Running LIME and constructing the bounding boxes for 2600 pictures took 4 hours and a half on Google Cloud’s Nvidia Tesla K80. We ended up with bounding box coordinates, and knowing that our trained model correctly classifies the pictures as being apples and kiwis, based on the right features (the features that make up the apple and the kiwi). We then converted the (auto-labeled) bounding boxes to the original dimensions.
Because the object detection framework we used is running on TensorFlow, we had to change the format of the original images and corresponding bounding boxes to TensorFlow’s proper format called TFrecords. Now we were ready to train the object detection model on TPU’s on Google Cloud. Here, we used MobileNetV1 SSD and the tensorflow object detection API. The benefit of training an object detection model at this stage is that we put the knowledge of the bounding boxes in a model that can do inference way faster than LIME itself (generating bounding boxes via lime takes about 2 minutes on our local machine, while generating bounding boxes via an object detection model takes about 2 seconds). Also, the object detection model generalized pretty well and managed to get the bounding boxes even better than before in some cases. On the figure below, copied from tensorboard, an example is shown for a validation instance (kiwi in this case). You might have to quench your eyes a little to see the bounding boxes.

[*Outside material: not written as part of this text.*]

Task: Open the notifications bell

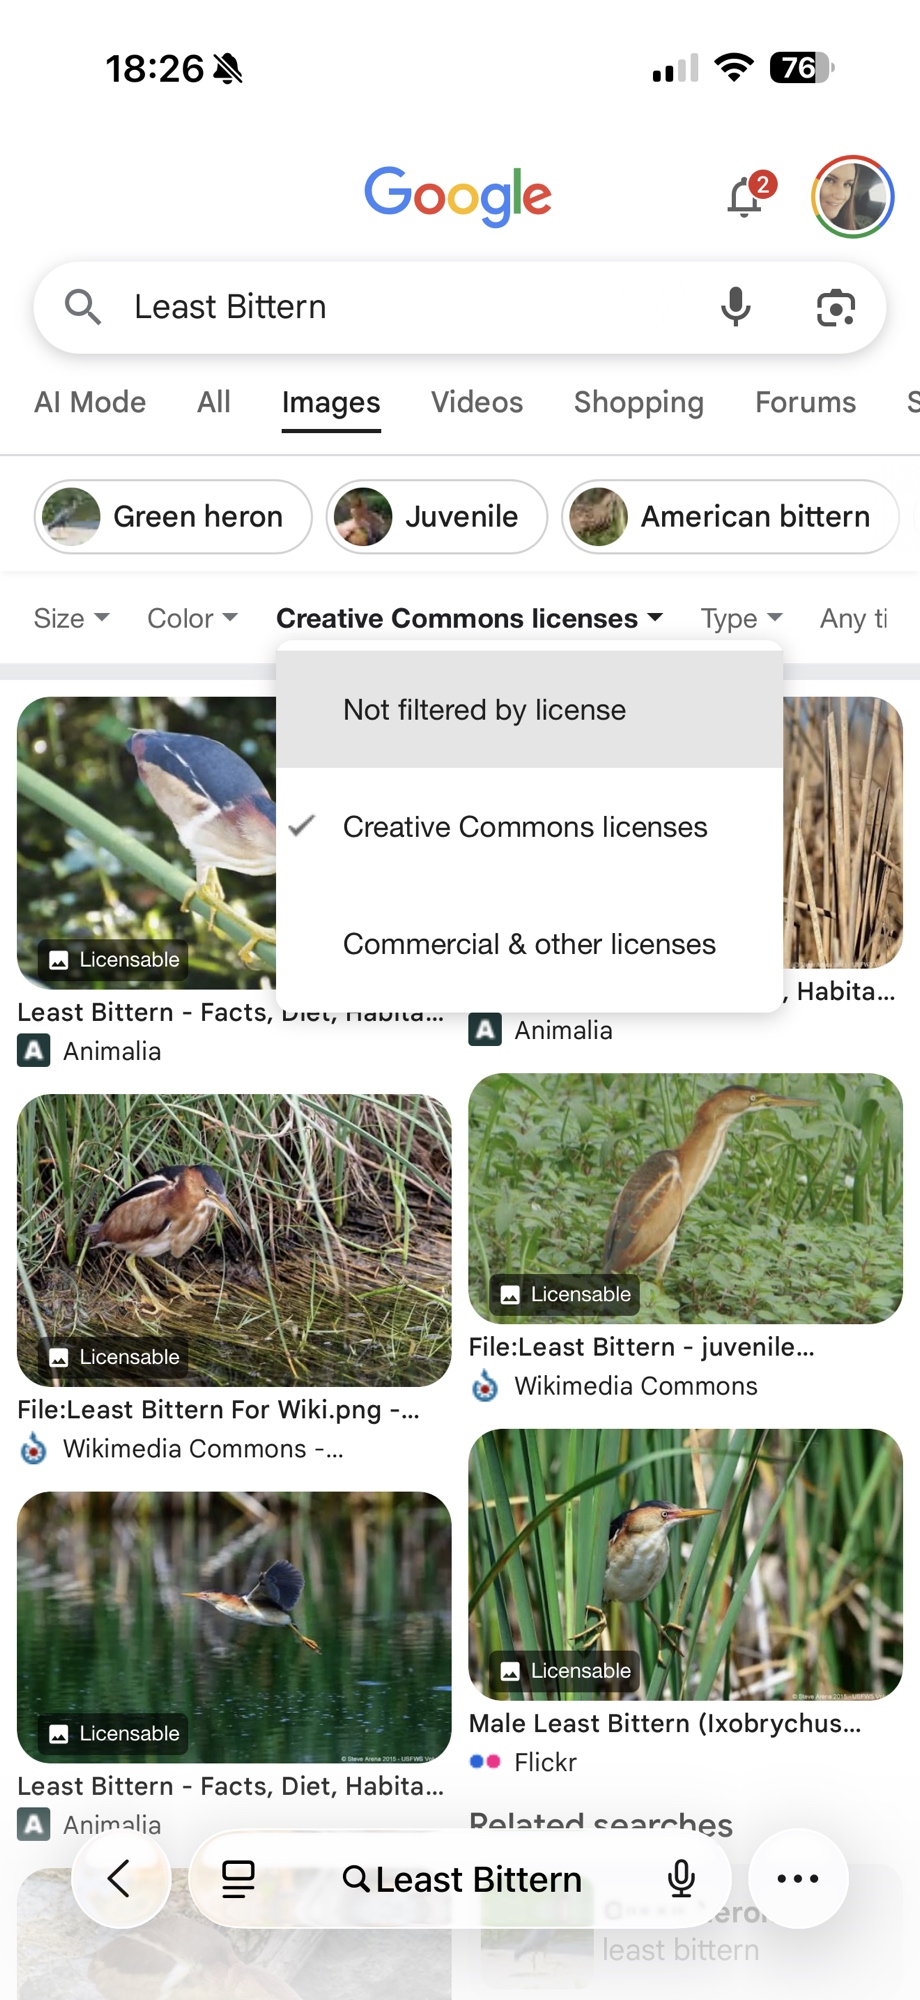Action: pyautogui.click(x=745, y=196)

Results of inference on the trained model when we feed it a novel image of a one-class picture works fine, as shown in the two figures below.
For multiple object detection, our pipeline as of now is not 100 % able to do what we would like. At times, the object detection model is able to tell that both the kiwi and banana are in the picture. Other times, the bounding box is right for one class but the other goes unnoticed.
Next steps
This post primarily aims to proof the concept that our whole pipeline is capable of single object detection via an intermediate auto-labeling step starting from movies (just pictures are also possible) of particular classes only. The amount of classes could be extended to 30 or more. We were able to generate quite trustworthy bounding boxes, with the default LIME’s parameters. For specific problems and data sets, finetuning LIME’s parameters should increase the performance and make it possible to start counting objects in pictures of detect multiple objects in the same picture. Another next step involves replacing MobileNetV1 SSD by its improved successor MobileNetV2 SSD that came out last year to get better results and a higher mAP (mean average precision) score on the ground truth auto-labeled bounding boxes in the object detection model.
Outro
Using LIME’s interpretability properties in image classifiers, we managed to automatically label class-specific data sets and train an object detection pipeline with. This method completely eliminates the cost of human labeling labor, which quickly runs into thousands of dollars.

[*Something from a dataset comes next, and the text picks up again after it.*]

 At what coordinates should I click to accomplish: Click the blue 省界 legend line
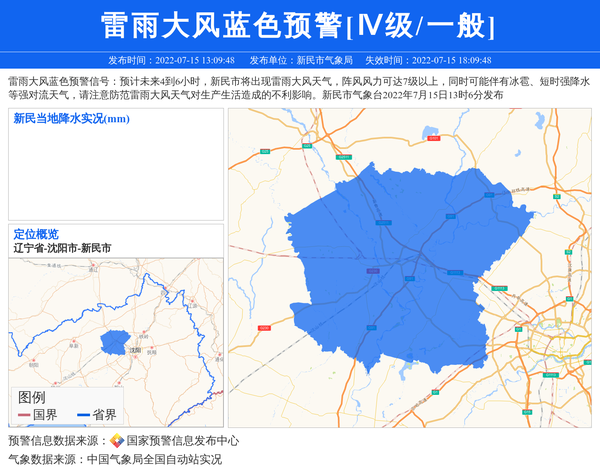pos(82,415)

It should also be noted that even though there are lots of advantages of using this way of working, quality of bounding boxes could possible be underwhelming for certain data sets involving small objects. The quality of the bounding boxes propagates through the object detection models and affects the overall performance. But in use-cases such as the one we showed, significant speed-ups are possible due to the parallel nature of LIME inference, and even more so when using stronger GPU’s than the K-80 we used. If given the option, no one would wait two days before some human labeling farm returns them annotated pictures when LIME could do the same in a couple of hours, is cheaper and does not involve ethical issues, right?
We already stated that labeled data must be the new diamond. Stop swinging those pickaxes. Who would’ve thought that such a trivial type of fruit as a lime would become one of the best tools to mine diamonds?